ECLI:NL:CRVB:2023:1037
Centrale Raad van Beroep
- Hoger beroep
- Rechtspraak.nl
Niet-tijdige indiening van beroepschrift in hoger beroep tegen uitspraak van de rechtbank Den Haag
In deze zaak heeft de Centrale Raad van Beroep op 2 juni 2023 uitspraak gedaan in het hoger beroep van appellant tegen de uitspraak van de rechtbank Den Haag van 21 december 2022. Appellant had hoger beroep ingesteld, maar het beroepschrift was niet tijdig ingediend. De termijn voor het indienen van een beroepschrift bedraagt zes weken, en deze termijn begint te lopen vanaf de dag na de bekendmaking van de aangevallen uitspraak. In dit geval was het beroepschrift op 6 februari 2023 ontvangen, terwijl het op 3 februari 2023 ter post was bezorgd. Dit betekent dat het beroepschrift niet tijdig was ingediend, aangezien de termijn al was verstreken.

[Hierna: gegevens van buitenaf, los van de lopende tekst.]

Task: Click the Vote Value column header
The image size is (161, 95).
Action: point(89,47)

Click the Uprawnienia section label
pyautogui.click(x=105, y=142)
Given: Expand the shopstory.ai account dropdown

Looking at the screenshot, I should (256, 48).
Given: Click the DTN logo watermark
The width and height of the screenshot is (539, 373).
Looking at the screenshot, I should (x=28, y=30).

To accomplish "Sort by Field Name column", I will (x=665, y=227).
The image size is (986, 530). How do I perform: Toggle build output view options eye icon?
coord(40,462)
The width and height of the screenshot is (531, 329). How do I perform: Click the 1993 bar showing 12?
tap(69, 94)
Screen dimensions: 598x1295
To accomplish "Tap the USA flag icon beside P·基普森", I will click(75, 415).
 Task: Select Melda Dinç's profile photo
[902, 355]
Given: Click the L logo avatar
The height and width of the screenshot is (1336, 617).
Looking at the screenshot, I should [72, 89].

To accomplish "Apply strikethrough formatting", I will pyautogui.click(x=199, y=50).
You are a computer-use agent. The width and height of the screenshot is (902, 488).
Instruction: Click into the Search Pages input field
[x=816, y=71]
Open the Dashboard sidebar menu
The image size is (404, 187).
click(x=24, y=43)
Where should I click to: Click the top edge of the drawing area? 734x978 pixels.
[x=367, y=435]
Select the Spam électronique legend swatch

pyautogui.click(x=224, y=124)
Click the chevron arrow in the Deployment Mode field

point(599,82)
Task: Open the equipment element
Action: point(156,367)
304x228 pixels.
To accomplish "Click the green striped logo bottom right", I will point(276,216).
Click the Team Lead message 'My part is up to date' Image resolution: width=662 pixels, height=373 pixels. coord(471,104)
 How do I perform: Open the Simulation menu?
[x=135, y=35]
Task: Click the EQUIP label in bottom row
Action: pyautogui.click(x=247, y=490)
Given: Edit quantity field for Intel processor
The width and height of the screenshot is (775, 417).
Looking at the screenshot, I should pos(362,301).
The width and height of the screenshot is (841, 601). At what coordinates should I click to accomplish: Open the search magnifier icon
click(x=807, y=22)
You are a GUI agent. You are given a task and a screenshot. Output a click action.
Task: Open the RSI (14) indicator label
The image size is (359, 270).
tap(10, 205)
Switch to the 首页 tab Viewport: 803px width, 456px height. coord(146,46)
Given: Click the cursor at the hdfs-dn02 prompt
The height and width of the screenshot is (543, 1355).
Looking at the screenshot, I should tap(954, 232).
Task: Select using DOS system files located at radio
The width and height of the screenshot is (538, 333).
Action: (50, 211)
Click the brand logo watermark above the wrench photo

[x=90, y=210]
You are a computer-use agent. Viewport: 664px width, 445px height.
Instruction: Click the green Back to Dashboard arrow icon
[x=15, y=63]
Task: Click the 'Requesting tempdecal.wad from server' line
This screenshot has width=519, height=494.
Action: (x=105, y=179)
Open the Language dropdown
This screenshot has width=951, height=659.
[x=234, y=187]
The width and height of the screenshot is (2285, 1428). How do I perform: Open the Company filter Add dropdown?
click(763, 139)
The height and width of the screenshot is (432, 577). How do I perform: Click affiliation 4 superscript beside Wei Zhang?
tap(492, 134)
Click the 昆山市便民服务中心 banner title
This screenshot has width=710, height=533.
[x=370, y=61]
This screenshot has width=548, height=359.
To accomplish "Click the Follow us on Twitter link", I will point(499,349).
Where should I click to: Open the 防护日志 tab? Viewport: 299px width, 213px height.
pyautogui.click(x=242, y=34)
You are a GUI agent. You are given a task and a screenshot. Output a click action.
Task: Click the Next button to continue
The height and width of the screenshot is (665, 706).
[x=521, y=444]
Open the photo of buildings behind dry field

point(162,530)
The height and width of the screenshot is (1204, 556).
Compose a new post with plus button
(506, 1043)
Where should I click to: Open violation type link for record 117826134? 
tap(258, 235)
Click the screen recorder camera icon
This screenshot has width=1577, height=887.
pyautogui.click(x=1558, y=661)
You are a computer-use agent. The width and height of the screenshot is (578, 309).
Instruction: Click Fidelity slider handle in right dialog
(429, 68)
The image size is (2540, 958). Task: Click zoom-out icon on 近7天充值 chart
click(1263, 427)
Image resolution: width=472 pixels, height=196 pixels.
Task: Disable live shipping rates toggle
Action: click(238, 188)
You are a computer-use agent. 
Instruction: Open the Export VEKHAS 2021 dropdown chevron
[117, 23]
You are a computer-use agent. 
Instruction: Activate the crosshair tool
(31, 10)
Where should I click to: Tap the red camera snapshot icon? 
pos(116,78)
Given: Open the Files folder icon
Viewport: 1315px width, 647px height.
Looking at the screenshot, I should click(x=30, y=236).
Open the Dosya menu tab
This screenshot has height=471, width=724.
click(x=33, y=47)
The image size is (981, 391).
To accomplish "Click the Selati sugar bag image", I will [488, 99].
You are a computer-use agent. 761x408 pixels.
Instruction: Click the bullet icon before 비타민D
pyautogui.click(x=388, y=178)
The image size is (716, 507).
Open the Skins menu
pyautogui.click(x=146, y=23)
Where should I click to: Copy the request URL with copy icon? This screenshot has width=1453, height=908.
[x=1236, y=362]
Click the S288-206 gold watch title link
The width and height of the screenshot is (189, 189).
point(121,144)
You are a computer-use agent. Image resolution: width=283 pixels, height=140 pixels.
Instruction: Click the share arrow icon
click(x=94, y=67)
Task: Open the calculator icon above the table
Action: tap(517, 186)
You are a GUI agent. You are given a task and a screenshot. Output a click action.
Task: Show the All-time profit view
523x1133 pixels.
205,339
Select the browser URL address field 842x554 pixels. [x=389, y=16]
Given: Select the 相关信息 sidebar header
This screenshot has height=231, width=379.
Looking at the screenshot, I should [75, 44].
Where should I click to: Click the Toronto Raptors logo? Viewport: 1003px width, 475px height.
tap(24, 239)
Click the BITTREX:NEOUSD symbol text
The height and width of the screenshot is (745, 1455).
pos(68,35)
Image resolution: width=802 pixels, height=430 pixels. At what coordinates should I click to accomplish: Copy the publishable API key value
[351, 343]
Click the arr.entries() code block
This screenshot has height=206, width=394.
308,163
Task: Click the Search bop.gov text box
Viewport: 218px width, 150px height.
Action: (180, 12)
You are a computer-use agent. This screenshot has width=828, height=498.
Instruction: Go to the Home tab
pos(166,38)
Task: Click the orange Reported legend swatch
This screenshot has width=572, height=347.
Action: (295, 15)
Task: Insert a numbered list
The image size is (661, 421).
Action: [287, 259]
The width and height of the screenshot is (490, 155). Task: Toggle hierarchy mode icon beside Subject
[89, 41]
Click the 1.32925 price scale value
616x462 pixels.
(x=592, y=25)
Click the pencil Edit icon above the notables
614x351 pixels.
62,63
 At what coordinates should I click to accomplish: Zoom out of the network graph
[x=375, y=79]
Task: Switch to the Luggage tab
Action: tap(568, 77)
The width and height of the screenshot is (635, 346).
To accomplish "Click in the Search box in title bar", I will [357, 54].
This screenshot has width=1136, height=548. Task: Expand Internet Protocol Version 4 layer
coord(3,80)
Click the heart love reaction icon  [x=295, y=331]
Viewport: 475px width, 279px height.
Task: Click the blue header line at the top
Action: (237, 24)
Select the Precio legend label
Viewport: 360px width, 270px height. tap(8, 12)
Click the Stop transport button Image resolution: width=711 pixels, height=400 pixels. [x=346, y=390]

De Centrale Raad van Beroep overwoog dat, hoewel een na afloop van de termijn ingediend beroepschrift niet-ontvankelijk kan blijven, dit niet geldt als redelijkerwijs niet kan worden geoordeeld dat de indiener in verzuim is geweest. Appellant voerde aan dat de termijnoverschrijding te wijten was aan het feit dat zijn raadsman niet beschikbaar was, maar de Raad oordeelde dat deze reden niet voldoende was om aan te nemen dat appellant niet in verzuim was geweest. Daarom werd het hoger beroep kennelijk niet-ontvankelijk verklaard, zonder verder onderzoek te doen. De Raad besloot dat er geen aanleiding was voor een proceskostenveroordeling.
De uitspraak werd gedaan door rechter F.M. Rijnbeek, in tegenwoordigheid van griffier J.M. Labage, en is openbaar uitgesproken. Tegen deze uitspraak staat voor belanghebbenden en het bestuursorgaan de mogelijkheid open om binnen zes weken schriftelijk verzet te doen.